=== Data for this exercise ===
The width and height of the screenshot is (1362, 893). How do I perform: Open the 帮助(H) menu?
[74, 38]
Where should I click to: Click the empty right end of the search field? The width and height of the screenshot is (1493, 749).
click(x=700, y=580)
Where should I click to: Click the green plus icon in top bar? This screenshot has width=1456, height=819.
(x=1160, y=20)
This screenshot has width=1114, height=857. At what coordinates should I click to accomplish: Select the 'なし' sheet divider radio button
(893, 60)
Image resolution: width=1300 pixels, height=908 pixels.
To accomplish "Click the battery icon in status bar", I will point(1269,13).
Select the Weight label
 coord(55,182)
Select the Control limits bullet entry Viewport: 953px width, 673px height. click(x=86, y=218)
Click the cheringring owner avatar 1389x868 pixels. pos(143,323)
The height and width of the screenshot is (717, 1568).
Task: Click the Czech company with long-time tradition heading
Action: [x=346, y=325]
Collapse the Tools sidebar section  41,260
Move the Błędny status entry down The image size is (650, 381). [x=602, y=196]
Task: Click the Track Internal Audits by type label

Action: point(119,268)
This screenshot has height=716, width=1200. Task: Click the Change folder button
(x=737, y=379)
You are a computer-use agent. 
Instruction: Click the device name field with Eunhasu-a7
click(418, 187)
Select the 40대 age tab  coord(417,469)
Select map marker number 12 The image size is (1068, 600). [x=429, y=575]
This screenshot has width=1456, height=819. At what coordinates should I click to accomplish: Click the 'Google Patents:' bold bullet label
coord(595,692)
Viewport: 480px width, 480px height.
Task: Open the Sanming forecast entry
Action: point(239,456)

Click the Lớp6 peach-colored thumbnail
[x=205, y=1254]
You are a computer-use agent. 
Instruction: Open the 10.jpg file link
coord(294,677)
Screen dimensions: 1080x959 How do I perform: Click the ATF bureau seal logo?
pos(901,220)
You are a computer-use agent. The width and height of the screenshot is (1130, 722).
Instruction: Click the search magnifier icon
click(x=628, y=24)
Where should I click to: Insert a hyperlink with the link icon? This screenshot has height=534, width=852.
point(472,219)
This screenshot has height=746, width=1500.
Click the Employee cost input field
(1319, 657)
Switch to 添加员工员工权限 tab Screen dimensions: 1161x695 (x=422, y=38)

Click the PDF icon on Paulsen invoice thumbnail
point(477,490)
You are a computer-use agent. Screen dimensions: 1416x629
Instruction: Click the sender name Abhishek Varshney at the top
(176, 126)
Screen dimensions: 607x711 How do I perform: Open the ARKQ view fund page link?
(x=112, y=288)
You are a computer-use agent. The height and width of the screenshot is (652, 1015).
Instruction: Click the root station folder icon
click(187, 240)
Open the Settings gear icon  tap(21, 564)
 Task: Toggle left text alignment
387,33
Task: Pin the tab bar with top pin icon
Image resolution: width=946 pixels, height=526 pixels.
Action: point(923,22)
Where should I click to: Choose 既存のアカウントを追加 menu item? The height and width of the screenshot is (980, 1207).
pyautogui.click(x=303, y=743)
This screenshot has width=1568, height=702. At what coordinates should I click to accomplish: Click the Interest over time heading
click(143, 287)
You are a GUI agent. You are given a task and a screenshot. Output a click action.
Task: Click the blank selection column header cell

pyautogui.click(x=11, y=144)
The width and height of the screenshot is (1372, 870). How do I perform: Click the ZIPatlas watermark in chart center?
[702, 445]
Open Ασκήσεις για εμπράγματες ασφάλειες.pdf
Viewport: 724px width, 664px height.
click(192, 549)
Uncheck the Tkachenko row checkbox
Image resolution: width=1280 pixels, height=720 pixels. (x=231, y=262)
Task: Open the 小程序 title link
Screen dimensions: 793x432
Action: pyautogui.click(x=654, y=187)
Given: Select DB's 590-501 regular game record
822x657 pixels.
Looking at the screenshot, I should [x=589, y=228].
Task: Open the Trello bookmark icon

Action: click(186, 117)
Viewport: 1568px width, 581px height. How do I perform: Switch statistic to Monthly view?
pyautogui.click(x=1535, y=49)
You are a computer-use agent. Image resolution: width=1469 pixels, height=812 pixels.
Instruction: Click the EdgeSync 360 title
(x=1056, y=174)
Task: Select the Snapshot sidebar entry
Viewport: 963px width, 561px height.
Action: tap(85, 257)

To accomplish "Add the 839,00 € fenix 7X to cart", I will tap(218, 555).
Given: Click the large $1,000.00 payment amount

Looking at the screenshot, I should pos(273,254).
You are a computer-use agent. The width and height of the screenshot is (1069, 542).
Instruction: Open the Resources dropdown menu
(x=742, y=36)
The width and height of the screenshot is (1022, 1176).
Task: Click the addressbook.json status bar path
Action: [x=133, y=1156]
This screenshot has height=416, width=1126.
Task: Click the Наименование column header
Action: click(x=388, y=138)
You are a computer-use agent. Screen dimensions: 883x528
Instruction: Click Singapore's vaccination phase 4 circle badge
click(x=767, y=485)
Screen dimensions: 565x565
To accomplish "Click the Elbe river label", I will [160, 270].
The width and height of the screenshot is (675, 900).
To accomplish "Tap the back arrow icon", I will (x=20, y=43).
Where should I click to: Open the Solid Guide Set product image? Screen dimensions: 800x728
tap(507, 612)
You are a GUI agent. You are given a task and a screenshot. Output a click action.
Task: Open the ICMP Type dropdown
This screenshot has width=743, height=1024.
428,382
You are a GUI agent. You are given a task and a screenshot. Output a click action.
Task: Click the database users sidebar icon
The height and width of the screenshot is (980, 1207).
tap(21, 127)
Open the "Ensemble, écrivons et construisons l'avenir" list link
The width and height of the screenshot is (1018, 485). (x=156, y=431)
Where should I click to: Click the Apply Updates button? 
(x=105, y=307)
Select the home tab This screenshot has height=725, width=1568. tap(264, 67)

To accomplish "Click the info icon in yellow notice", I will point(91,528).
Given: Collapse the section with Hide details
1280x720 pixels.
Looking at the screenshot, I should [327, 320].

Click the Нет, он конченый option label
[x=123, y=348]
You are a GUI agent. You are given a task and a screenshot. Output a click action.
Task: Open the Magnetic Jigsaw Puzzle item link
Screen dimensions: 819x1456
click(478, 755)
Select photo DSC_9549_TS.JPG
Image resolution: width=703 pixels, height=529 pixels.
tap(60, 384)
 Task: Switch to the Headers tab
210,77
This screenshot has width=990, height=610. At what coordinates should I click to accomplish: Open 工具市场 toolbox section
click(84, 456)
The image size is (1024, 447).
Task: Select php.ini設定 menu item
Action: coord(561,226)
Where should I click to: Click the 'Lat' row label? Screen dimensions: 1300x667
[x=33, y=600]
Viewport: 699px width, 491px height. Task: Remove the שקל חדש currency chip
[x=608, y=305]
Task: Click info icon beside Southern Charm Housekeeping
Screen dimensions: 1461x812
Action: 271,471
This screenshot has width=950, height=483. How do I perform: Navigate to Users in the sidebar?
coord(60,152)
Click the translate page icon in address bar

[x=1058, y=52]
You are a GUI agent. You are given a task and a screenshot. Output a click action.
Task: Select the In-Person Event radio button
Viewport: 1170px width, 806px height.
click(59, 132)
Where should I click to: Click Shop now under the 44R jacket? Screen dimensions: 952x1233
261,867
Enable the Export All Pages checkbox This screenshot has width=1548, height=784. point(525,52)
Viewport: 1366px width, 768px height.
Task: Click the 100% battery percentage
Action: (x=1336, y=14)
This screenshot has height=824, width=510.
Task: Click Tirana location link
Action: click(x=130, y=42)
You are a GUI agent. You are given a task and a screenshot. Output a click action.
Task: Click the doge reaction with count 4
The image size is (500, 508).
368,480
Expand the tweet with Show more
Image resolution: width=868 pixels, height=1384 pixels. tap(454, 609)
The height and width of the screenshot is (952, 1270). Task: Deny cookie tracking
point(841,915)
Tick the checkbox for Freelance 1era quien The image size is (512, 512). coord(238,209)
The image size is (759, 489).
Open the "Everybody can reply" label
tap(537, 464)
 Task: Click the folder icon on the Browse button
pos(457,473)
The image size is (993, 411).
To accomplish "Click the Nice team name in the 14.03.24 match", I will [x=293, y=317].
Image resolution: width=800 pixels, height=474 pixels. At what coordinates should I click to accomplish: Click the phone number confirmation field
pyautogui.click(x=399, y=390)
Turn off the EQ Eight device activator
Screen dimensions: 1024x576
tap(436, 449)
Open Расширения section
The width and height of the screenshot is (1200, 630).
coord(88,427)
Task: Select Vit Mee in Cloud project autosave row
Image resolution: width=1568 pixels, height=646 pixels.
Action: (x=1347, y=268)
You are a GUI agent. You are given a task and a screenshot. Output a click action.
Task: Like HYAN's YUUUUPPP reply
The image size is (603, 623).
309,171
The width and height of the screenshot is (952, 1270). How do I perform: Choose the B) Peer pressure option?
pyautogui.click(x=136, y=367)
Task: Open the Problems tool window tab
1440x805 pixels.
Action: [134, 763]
===
The task →
Read the listing above, then copy every line that includes the string "will".

Output for this task →
To accomplish "Click the battery icon in status bar", I will point(1269,13).
To accomplish "Add the 839,00 € fenix 7X to cart", I will tap(218, 555).
To accomplish "Click the Elbe river label", I will [160, 270].
To accomplish "Tap the back arrow icon", I will (x=20, y=43).
To accomplish "Click the info icon in yellow notice", I will point(91,528).
To accomplish "Click the Nice team name in the 14.03.24 match", I will [x=293, y=317].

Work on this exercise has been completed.